Guitar music in Niger is curiously distant from its Malian cousins. Looking at a map of the Sahara and following the roads, it makes sense – though the two countries share a border, the respective capitals (Kidal, Agadez) are often reached via a circuitous route, North via Algeria, or South into the Zirma speaking Niamey. One distinction could be that Nigerien guitar is faster, or that it has as many as four chord changes, or that it sometimes uses an alternate tuning (G-B-D-G-B-E). Another is that each country is informed by a different godfather. While Malian ishumar guitar traces its roots back to Ibrahim from Tinariwen, Nigerien guitar pays homage to Abdallah Ag Oumbadougou.

While I neglect to make it as far North as Agadez, the capital of guitar in Niger, in Niamey I meet with Mohamed Karzo, nephew of Abdallah Ag Oumbadougou. Mohamed is a young guitarist with a group in Agadez. And though one gets the impression there are hundreds of such groups, guitarists are quick to point out when they have their own compositions – a rarity in the folkloric music where even new songs tread sonically very close to older ones, a quality perhaps of a finite number of solos over chord changes. Too dark for photos and without acoustic instruments, his electric guitar is plugged into a pair of speakers fixed in another room. We simply turn up the volume, and Karzo sings one of his songs, followed by, of course, by one of his uncles.

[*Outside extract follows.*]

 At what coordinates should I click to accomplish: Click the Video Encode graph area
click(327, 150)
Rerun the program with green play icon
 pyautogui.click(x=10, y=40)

Mohamed Karzo – Tenere (Abdallah Ag Oumbadougou Cover)

Niamey by night

The bar is called The New’s. The blue and white painted walls encircle a courtyard of broken mosaic tile. The crowd pours back beer in amber bottles, men in tight fitted t-shirts and suit jackets sitting statuesque and bored or a handful losing their shit on the dancefloor. A flickering strobe cycles through all the colors of the rainbow. On the wall next to the bar, a projector broadcasts a WWF match and Big Show talks into a microphone, translated in Arabic subtitles, but there is no sound. An old electric roulette machine flashes lights. It’s slightly slanted. Every space is filled with the flooded out music of the bar band. They’re out of tune and out of step with one another. It’s Zirma rock, but it sounds like free jazz. The singer does his round of the tables, microphone in hand, singing praises to the people sitting there, who affect this passive stance as he yells into their faces and hovers over their table like a mariachi band at a Tex-Mex restaurant, waiting for his tip so he can move on to the next table. A slight wind blows and mixes the scents of cigarettes and stale beer. The waitress collects her orders and returns with a blue wicker basket full of cans and bottles. No one asks me for a drink, looks in my direction, or talks to me. The band keeps playing and I can swear the drum has no kick pedal, in any case, it’s not mic’d and it’s drowned out by the clipped vocals of the lead singer. I look beyond the courtyard where a building of concrete and rebar stands in some state of transition — I’m unable to determine if it’s unfinished or falling apart.